Emmett e Rosalie trocaram um olhar apreensivo.

Nós já estávamos quase na curva da longa estrada que levava à nossa casa.

– Nos deixe aqui – Alice sugeriu. – Você deve dizer isso a Carlisle pessoalmente.

Eu balancei a cabeça e o carro guinchou quando parou de repente.

Emmett, Rosalie e Jasper saíram silenciosamente; eles fariam Alice explicar tudo quando eu fosse embora. Alice tocou o meu ombro.

– Você vai fazer a coisa certa – ela murmurou. Não era uma visão dessa vez, era uma ordem. – Ela é a única família de Charlie Swan. Isso o mataria também.

– Sim – eu disse, concordando apenas com a última parte.

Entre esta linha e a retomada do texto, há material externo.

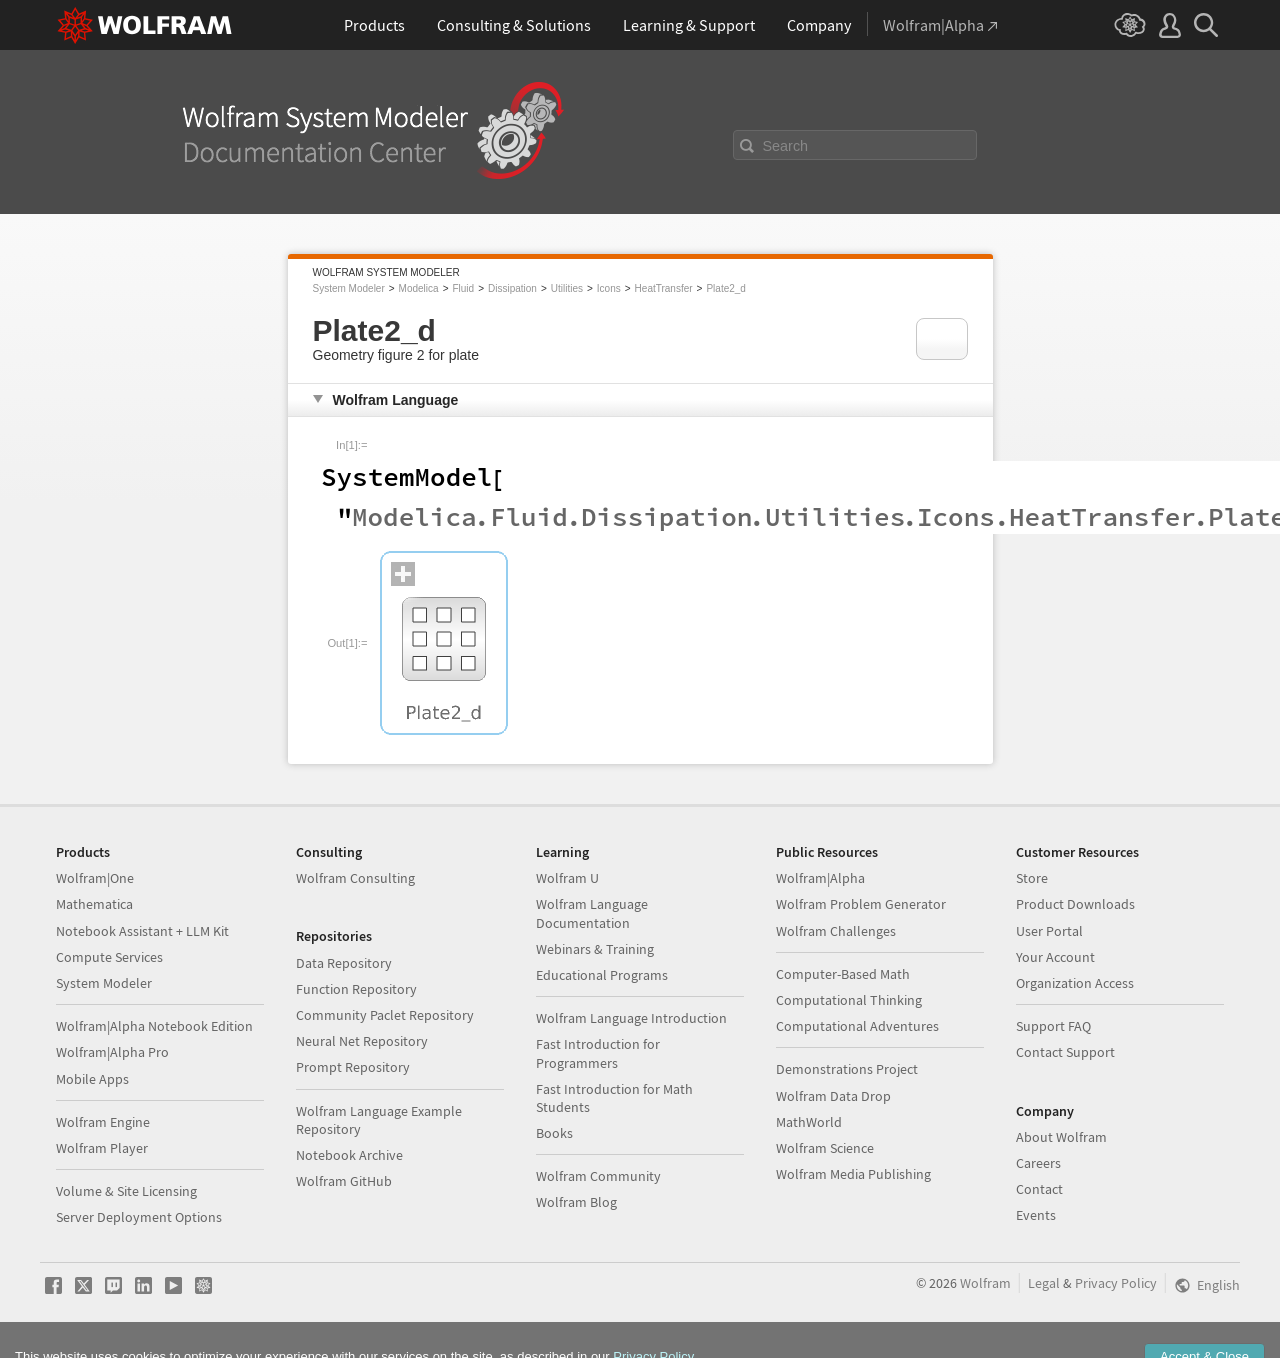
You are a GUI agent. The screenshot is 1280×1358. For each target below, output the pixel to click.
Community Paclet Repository (385, 1015)
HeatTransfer (664, 288)
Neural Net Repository (362, 1041)
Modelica (419, 288)
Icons (609, 288)
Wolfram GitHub (344, 1181)
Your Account (1055, 957)
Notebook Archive (349, 1155)
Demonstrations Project (847, 1069)
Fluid (463, 288)
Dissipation (512, 288)
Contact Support (1065, 1052)
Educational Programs (602, 975)
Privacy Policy (1116, 1283)
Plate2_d (725, 288)
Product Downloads (1075, 904)
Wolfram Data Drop (833, 1096)
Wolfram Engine (103, 1122)
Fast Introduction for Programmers (598, 1053)
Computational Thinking (849, 1000)
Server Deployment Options (139, 1217)
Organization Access (1075, 983)
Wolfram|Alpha (820, 878)
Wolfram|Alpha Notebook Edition (154, 1026)
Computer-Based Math (843, 974)
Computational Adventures (857, 1026)
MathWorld (809, 1122)
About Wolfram (1061, 1137)
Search (786, 146)
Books (554, 1133)
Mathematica (94, 904)
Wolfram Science (825, 1148)
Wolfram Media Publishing (853, 1174)
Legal (1044, 1283)
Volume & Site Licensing (126, 1191)
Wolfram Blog (576, 1202)
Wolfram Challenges (836, 931)
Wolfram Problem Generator (861, 904)
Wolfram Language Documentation (592, 913)
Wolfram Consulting (355, 878)
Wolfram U (567, 878)
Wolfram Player (102, 1148)
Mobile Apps (92, 1079)
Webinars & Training (595, 949)
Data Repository (344, 963)
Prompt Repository (353, 1067)
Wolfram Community (598, 1176)
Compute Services (109, 957)
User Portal (1049, 931)
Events (1036, 1215)
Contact (1039, 1189)
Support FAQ (1053, 1026)
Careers (1038, 1163)
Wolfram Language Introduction (631, 1018)
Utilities (567, 288)
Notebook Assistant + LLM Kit (142, 931)
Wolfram (985, 1283)
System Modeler (349, 288)
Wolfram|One (95, 878)
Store (1032, 878)
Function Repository (356, 989)
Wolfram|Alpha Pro (112, 1052)
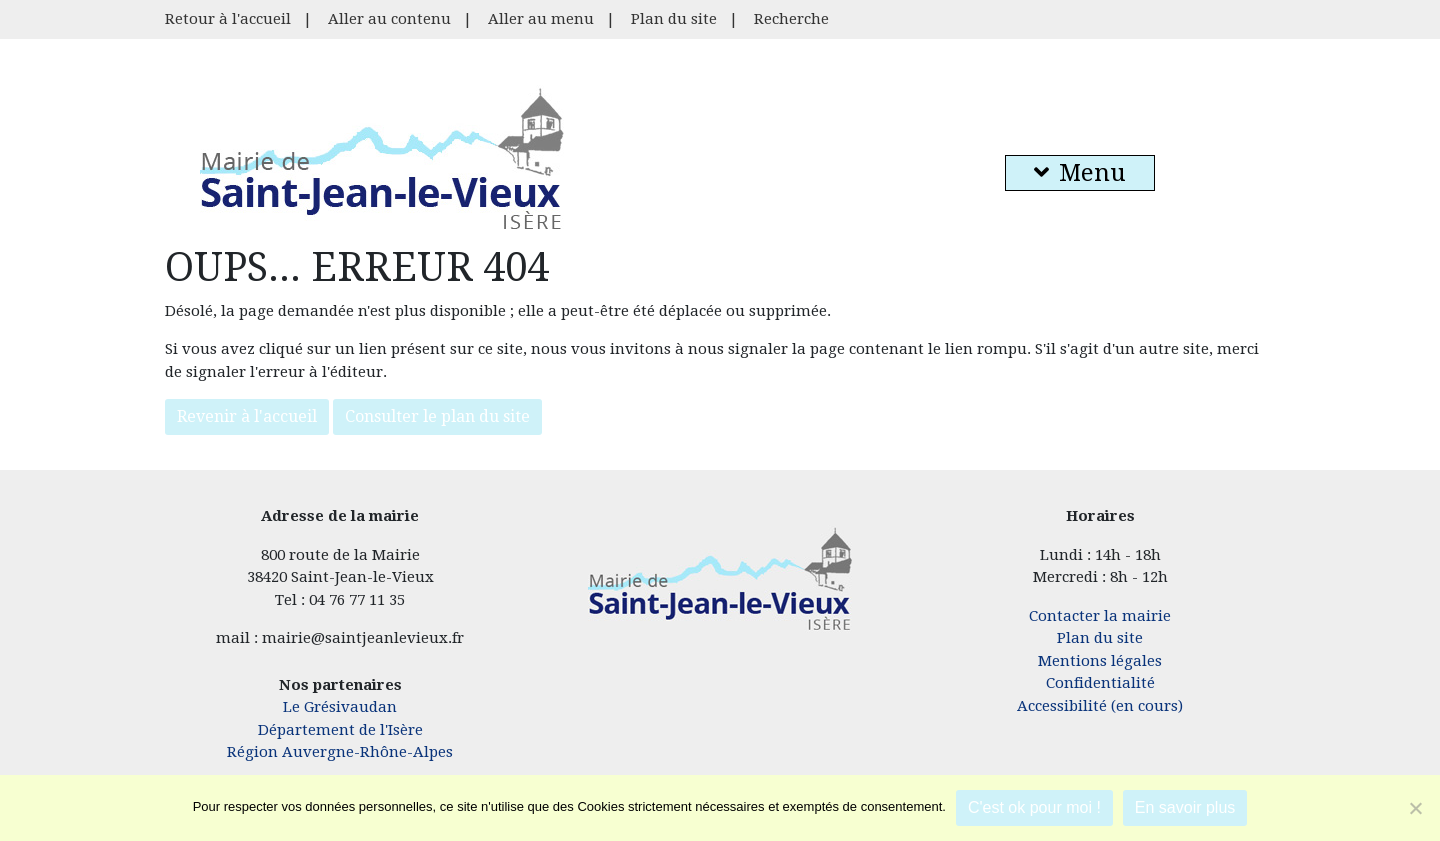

Ela saiu pra se juntar aos outros, as sobrancelhas dela estavam se juntando por causa da ansiedade.

Eles se enfiaram nas matas, desaparecendo de vista antes que eu pudesse virar o carro.

Eu acelerei de volta à cidade, e eu sabia que as visões na cabeça de Alice estariam passando de negras a claras num piscar de olhos.

Enquanto eu corria pra Forks com mais de noventa quilômetros por hora, eu não tinha certeza do que estava fazendo. Dizer adeus ao meu pai?

Ou abraçar o monstro que havia dentro de mim?

A estrada passava voando por baixo dos meus pneus.